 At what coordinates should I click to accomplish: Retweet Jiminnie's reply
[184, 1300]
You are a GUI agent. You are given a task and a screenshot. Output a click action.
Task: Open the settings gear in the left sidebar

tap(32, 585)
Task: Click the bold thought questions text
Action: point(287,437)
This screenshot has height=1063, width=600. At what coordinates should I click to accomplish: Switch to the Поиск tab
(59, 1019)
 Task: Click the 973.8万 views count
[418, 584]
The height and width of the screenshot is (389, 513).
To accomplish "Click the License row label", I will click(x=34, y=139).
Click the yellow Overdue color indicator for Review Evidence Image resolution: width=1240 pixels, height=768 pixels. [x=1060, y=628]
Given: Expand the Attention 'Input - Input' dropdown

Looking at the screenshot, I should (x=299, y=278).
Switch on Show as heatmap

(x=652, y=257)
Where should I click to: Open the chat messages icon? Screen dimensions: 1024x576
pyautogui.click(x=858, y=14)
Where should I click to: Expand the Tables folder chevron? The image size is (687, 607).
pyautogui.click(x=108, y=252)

--------

ACTION ITEM —
Each record above should be restated word for word.

OUTPUT OF THE TASK —
 At what coordinates should I click to accomplish: Retweet Jiminnie's reply
[184, 1300]
You are a GUI agent. You are given a task and a screenshot. Output a click action.
Task: Open the settings gear in the left sidebar

tap(32, 585)
Task: Click the bold thought questions text
Action: point(287,437)
This screenshot has height=1063, width=600. At what coordinates should I click to accomplish: Switch to the Поиск tab
(59, 1019)
 Task: Click the 973.8万 views count
[418, 584]
The height and width of the screenshot is (389, 513).
To accomplish "Click the License row label", I will click(x=34, y=139).
Click the yellow Overdue color indicator for Review Evidence Image resolution: width=1240 pixels, height=768 pixels. [x=1060, y=628]
Given: Expand the Attention 'Input - Input' dropdown

Looking at the screenshot, I should (x=299, y=278).
Switch on Show as heatmap

(x=652, y=257)
Where should I click to: Open the chat messages icon? Screen dimensions: 1024x576
pyautogui.click(x=858, y=14)
Where should I click to: Expand the Tables folder chevron? The image size is (687, 607).
pyautogui.click(x=108, y=252)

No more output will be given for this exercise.